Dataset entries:
_ _ _ _ _ _ _

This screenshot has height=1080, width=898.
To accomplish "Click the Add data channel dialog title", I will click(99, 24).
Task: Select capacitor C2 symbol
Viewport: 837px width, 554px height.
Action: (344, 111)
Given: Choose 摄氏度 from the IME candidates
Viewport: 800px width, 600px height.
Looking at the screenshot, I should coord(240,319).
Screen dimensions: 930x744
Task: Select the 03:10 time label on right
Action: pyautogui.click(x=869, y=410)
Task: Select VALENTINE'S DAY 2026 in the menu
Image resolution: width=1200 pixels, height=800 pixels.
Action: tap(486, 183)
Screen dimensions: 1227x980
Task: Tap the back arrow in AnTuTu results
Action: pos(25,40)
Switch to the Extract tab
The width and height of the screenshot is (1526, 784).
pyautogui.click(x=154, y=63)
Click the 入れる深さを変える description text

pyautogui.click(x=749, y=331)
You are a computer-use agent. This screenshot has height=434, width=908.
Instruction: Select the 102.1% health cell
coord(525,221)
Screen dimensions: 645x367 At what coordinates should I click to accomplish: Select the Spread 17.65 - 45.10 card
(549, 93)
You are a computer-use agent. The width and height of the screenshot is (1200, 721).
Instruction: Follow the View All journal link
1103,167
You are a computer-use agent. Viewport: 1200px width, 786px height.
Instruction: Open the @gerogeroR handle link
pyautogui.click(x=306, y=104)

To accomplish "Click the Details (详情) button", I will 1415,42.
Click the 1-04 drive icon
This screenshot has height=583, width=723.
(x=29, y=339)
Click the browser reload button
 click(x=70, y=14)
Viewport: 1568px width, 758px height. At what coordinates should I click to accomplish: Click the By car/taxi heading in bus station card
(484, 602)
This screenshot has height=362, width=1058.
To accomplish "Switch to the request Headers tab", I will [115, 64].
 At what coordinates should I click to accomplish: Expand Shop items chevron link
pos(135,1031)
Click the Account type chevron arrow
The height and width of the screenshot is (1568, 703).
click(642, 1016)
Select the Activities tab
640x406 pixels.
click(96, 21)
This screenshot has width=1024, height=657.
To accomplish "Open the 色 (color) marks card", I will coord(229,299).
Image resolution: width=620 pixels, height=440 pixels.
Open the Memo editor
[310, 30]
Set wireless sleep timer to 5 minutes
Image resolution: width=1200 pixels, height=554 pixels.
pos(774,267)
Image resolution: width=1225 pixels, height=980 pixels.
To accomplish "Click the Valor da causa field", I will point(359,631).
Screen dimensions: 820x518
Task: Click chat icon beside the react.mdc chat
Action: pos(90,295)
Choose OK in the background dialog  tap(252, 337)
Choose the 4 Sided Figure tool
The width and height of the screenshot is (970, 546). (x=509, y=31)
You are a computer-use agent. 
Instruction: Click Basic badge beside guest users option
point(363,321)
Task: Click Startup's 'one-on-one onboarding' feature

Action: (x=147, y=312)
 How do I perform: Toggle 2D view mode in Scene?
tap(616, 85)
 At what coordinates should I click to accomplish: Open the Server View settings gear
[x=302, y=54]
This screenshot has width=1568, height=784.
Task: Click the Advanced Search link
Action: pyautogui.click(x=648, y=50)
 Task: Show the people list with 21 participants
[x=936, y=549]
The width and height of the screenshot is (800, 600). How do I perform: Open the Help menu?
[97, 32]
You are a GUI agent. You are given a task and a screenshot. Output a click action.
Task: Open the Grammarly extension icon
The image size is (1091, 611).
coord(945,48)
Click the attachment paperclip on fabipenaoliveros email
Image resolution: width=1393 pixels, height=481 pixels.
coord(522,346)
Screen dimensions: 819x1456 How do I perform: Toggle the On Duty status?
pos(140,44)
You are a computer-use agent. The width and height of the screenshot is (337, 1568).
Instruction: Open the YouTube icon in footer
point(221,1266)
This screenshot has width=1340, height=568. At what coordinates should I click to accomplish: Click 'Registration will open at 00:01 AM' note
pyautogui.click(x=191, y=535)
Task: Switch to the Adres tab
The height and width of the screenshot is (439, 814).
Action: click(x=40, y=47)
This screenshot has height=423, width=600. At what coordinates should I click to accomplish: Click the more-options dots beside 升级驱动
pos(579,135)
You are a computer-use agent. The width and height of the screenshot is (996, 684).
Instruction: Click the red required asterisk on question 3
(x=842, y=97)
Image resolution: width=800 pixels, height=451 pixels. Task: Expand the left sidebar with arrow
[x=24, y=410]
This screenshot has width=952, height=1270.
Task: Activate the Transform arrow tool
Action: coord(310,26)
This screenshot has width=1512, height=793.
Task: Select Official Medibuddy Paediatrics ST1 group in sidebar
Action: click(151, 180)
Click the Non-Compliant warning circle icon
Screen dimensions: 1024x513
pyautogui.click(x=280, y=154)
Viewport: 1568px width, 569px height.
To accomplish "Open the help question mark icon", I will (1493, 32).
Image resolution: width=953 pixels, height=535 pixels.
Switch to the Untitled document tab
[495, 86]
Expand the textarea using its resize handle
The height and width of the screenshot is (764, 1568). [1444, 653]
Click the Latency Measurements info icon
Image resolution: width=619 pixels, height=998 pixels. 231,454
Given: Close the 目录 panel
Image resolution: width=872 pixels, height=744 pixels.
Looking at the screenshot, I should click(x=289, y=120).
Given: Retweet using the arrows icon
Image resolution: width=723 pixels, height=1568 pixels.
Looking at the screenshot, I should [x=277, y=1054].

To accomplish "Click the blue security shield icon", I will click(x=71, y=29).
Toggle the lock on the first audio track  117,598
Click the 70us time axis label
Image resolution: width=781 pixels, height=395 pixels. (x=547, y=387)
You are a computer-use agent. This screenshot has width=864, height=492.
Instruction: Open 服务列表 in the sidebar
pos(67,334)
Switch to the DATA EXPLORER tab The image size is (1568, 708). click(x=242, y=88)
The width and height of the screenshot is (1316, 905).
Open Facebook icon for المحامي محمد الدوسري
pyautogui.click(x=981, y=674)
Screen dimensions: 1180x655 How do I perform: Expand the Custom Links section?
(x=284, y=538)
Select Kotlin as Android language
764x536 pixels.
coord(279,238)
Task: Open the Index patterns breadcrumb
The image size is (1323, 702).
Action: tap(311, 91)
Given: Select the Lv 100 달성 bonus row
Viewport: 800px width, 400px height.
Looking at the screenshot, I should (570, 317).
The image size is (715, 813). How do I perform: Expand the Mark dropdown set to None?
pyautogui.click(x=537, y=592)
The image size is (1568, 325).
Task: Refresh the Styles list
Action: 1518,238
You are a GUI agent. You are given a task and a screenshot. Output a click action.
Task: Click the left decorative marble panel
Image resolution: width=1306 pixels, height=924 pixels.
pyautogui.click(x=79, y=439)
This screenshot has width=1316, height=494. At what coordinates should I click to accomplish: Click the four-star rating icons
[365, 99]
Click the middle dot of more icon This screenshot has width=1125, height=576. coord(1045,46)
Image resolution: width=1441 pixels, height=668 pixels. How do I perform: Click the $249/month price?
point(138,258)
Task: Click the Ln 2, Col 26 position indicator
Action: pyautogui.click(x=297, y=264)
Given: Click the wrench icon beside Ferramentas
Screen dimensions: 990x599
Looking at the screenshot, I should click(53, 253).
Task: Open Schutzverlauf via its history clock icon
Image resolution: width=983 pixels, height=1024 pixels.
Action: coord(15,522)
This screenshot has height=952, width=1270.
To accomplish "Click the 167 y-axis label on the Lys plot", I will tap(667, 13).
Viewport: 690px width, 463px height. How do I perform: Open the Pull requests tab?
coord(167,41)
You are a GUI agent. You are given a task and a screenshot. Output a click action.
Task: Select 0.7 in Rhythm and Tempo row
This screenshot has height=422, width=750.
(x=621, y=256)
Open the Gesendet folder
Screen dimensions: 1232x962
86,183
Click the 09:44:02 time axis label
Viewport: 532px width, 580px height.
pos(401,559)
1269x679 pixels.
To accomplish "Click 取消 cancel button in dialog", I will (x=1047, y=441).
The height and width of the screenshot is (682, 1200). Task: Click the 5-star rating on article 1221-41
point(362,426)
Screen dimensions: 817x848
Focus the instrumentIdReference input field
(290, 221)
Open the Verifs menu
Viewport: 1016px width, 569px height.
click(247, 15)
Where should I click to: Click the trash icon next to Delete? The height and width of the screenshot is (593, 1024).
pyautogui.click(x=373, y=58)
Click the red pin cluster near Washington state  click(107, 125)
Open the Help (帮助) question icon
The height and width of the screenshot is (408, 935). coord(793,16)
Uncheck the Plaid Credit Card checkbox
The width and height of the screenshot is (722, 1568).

_ _ _ _ _ _ _

▸ **Problem statement**
Copy out the range of lines above starting at the line with "Task: Switch to the Adres tab" and ending at the line with "Task: Open the Index patterns breadcrumb", exactly and including both.

▸ **Output for this task**
Task: Switch to the Adres tab
The height and width of the screenshot is (439, 814).
Action: click(x=40, y=47)
This screenshot has height=423, width=600. At what coordinates should I click to accomplish: Click the more-options dots beside 升级驱动
pos(579,135)
You are a computer-use agent. The width and height of the screenshot is (996, 684).
Instruction: Click the red required asterisk on question 3
(x=842, y=97)
Image resolution: width=800 pixels, height=451 pixels. Task: Expand the left sidebar with arrow
[x=24, y=410]
This screenshot has width=952, height=1270.
Task: Activate the Transform arrow tool
Action: coord(310,26)
This screenshot has width=1512, height=793.
Task: Select Official Medibuddy Paediatrics ST1 group in sidebar
Action: click(151, 180)
Click the Non-Compliant warning circle icon
Screen dimensions: 1024x513
pyautogui.click(x=280, y=154)
Viewport: 1568px width, 569px height.
To accomplish "Open the help question mark icon", I will (1493, 32).
Image resolution: width=953 pixels, height=535 pixels.
Switch to the Untitled document tab
[495, 86]
Expand the textarea using its resize handle
The height and width of the screenshot is (764, 1568). [1444, 653]
Click the Latency Measurements info icon
Image resolution: width=619 pixels, height=998 pixels. 231,454
Given: Close the 目录 panel
Image resolution: width=872 pixels, height=744 pixels.
Looking at the screenshot, I should click(x=289, y=120).
Given: Retweet using the arrows icon
Image resolution: width=723 pixels, height=1568 pixels.
Looking at the screenshot, I should [x=277, y=1054].

To accomplish "Click the blue security shield icon", I will click(x=71, y=29).
Toggle the lock on the first audio track  117,598
Click the 70us time axis label
Image resolution: width=781 pixels, height=395 pixels. (x=547, y=387)
You are a computer-use agent. This screenshot has width=864, height=492.
Instruction: Open 服务列表 in the sidebar
pos(67,334)
Switch to the DATA EXPLORER tab The image size is (1568, 708). click(x=242, y=88)
The width and height of the screenshot is (1316, 905).
Open Facebook icon for المحامي محمد الدوسري
pyautogui.click(x=981, y=674)
Screen dimensions: 1180x655 How do I perform: Expand the Custom Links section?
(x=284, y=538)
Select Kotlin as Android language
764x536 pixels.
coord(279,238)
Task: Open the Index patterns breadcrumb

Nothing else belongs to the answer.